Anisocoria has been clinically defined as asymmetry of 1 mm or greater (4, 5). Interstimulus interval between eyes has been shown to affect measurement of pupillary light response amplitudes if the pupil has not returned to its resting diameter, and the necessary interval is shorter in scotopic conditions.(18) Order of eye measurement, thus, could affect anisocoria data if the interstimulus interval is not appropriate. During this study’s data collection, the interval between eye measurements was roughly one minute while the previous eye data was transcribed. There was no significant trend found in the data to favor the resting diameter of one eye to be greater than the other. As shown in Table 3, multiple studies including the present one show the majority of patients to have pupillary asymmetry of less than 0.5 mm on quantitative pupillometry. Therefore, the authors recommend future investigation into detection of pathology by using thresholds of 0.5 mm and 1 mm for anisocoria to determine the potential utility of quantitative pupillometry over standard subjective measurement as a screening tool as well as determining exact sensitivity, specificity, and receiver-operator curves for each method using these thresholds.

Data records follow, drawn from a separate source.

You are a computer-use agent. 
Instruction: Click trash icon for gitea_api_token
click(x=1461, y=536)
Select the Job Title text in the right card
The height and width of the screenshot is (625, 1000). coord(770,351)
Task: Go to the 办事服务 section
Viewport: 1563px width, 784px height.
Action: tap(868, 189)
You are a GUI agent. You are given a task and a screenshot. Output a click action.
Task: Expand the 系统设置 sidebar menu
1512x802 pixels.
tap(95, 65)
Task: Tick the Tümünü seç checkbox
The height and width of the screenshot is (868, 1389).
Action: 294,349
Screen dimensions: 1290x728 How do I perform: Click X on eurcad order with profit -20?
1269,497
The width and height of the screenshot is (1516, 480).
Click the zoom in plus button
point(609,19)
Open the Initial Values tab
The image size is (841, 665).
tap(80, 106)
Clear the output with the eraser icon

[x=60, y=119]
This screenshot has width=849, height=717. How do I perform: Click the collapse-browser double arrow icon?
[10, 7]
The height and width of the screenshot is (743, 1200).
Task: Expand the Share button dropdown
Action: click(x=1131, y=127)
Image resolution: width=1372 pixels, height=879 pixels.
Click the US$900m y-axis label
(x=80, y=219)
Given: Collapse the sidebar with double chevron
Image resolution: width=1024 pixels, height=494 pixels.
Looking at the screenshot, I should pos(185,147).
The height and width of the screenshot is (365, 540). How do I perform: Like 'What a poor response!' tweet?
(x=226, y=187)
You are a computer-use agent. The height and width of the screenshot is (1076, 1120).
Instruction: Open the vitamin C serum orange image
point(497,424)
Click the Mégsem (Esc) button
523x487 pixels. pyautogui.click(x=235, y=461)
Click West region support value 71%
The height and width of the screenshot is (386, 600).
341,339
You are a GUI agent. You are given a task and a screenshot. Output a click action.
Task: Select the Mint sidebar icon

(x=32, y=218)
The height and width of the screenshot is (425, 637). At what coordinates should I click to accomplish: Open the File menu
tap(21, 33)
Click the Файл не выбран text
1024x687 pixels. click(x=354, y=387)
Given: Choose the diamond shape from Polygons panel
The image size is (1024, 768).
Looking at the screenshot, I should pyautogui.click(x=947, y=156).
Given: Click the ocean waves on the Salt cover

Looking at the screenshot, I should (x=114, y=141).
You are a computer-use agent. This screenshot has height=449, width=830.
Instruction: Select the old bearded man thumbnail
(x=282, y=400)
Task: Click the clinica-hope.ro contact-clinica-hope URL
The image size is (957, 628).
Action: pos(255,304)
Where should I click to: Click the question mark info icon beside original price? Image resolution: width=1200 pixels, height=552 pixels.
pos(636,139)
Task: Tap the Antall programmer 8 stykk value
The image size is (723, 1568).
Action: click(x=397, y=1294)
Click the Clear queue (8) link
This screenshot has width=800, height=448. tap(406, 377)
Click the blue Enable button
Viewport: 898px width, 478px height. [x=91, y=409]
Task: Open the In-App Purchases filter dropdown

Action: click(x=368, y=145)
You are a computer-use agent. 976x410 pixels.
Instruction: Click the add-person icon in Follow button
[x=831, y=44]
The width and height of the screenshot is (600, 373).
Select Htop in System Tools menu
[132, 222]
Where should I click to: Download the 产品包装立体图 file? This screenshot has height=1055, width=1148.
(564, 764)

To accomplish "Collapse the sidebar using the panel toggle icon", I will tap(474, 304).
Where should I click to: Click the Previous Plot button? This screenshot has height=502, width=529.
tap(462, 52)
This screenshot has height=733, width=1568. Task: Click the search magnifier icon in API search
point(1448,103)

The clinical nature of this study provides both strengths and limitations to the data and analysis presented above. As mentioned earlier, fixation eccentricity and exact interstimulus interval provide a more standardized approach to data collection. Furthermore, data were collected throughout the clinic day, thus preventing consistent time measurements to limit effects from circadian rhythm on pupillary function.(19) Finally, given the clinical setting of these measurements, children are likely to have many psychosensory influences on pupil size and function such as anxiety, fright, and pain, all of which would exhibit mydriatic effects on the data. However, the authors wish to highlight that when clinically evaluating a pediatric population, precise time of day and measurements that require cooperation as well as the psychosensory effect of visiting any clinical setting whether it be in a hospital-based clinic or an outpatient clinic are rarely standard. Therefore, the data presented in this study provide a robust database with which comparisons can be made with a pediatric population in a clinical setting.